I absolutely LOATHE foodshopping. The entire process of picking, choosing, planning, and securing a week's worth of food sends chills up my spine. I would rather write six TPS reports than figure out the ingredients needed for five days of home-cooked, free-range, pesticide-free, locally-grown, animal-cruelty-free meals whose cost rivals the gross domestic product of a small developing nation.
It starts when I try to delay the whole thing. I begin playing the game Let's Graze on Hate in an effort to redeem previous bad decisions and see how long I could last on lukewarm cans of white cannelini beans and stewed tomatoes.
I called a friend recently to whine about the horrors of modern hunting/gathering.
me: "I cannot STAND foodshopping."
friend: "yeah?"
me: "YES. The PLANNING. Like, remembering to get chicken stock, but then why buy something I can make, and then wanting to brown the meat but oops, I've run out of sherry, and forgot if I used pepper in the flour last time or not, and darnit, I only have peppercorns, not pepper and the peppercorn grinder is broken. And cutting all the fat out is so time-consuming."
friend: "huh."
me: "There's like, 2 hours of cooking for a meal that takes 15 minutes to engulf but an hour to clean up! And that doesn't even include the hours it takes to buy it all and put it away. Yuck."
friend: "Um, I don't really have those problems."
me: "Really? Huh. Well, so then I start to play this game of Ingredients Jenga. Like, what could I do with odd groceries lingering around. How could I piece things together to make a meal?"

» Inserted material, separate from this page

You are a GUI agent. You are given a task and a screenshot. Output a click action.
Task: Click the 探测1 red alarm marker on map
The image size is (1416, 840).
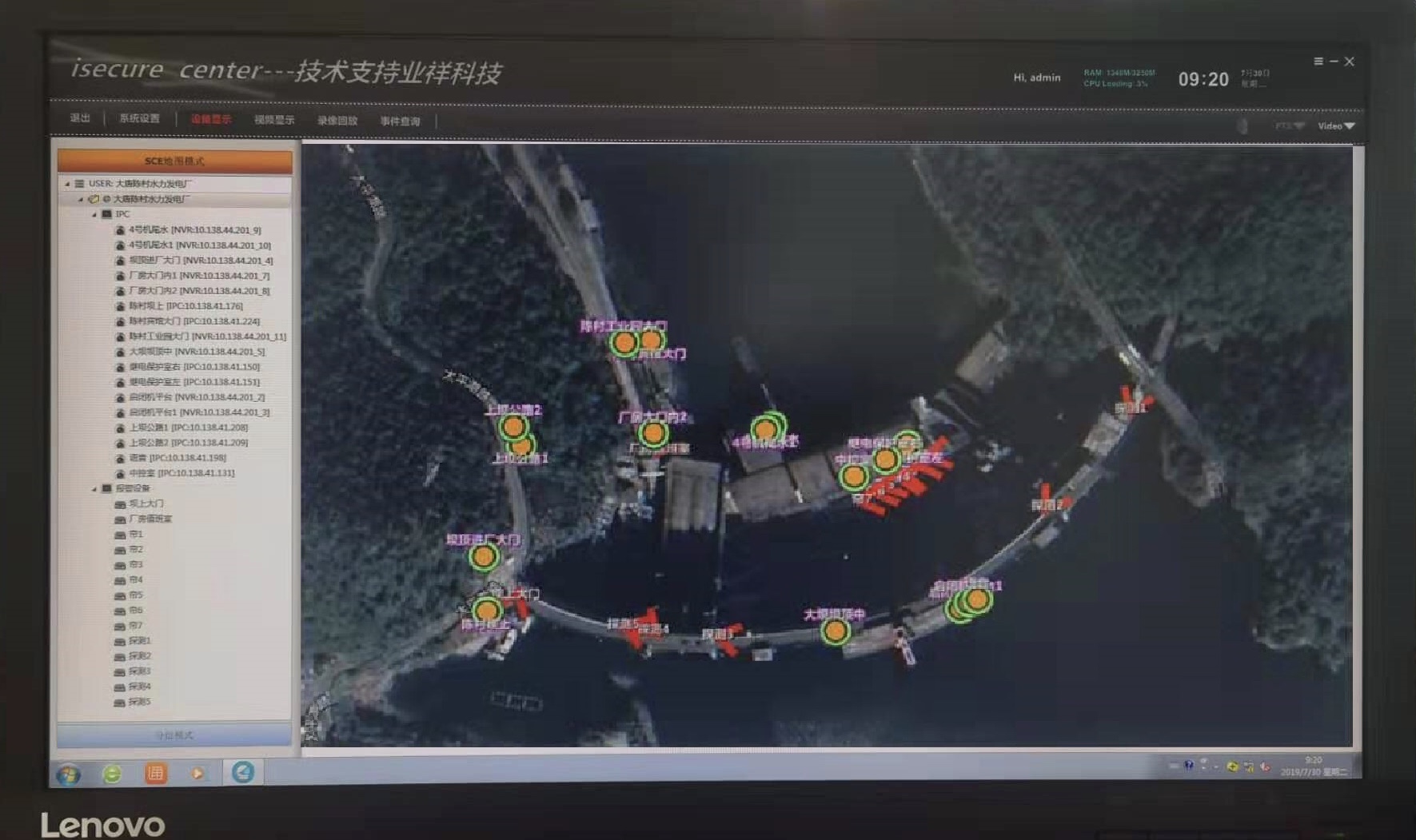pos(1134,397)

friend: "That's kindof weird."
me: "But it helps me avoid foodshopping."
friend: " "
me: "Don't you do this? Doesn't EVERYONE?"
friend: "Um. No."
me, incredulous: "You don't try to see how long you could live off the food you already have? Like see if you could take that can of coconut milk and mix it with rice and spices and canned chestnuts?"
[crickets]
me: sigh
I have an entire cupboard of things I can't stand but somehow ended up in the house anyway: a five pound bag of (what looks like) poisonous mushrooms from China, 17 cans of sardines from my mom, 11 year-old bean thread noodles that I don't know how to cook and a galactic supply of 8-year-old raisins.
The raisins were a point of contention. After the third move (they took up one entire cupboard), I wanted to scrap them. "Do we really need this many raisins?" I asked."They can't possibly still be edible. I mean, don't they expire or something?" (Heh. Somehow I could see eating a 12 year old bar of chocolate but raisins, now, that's another story.)
I would say this story ends well, but really, it just ends. The raisins were finally tossed, but the sardines, well, I ate them.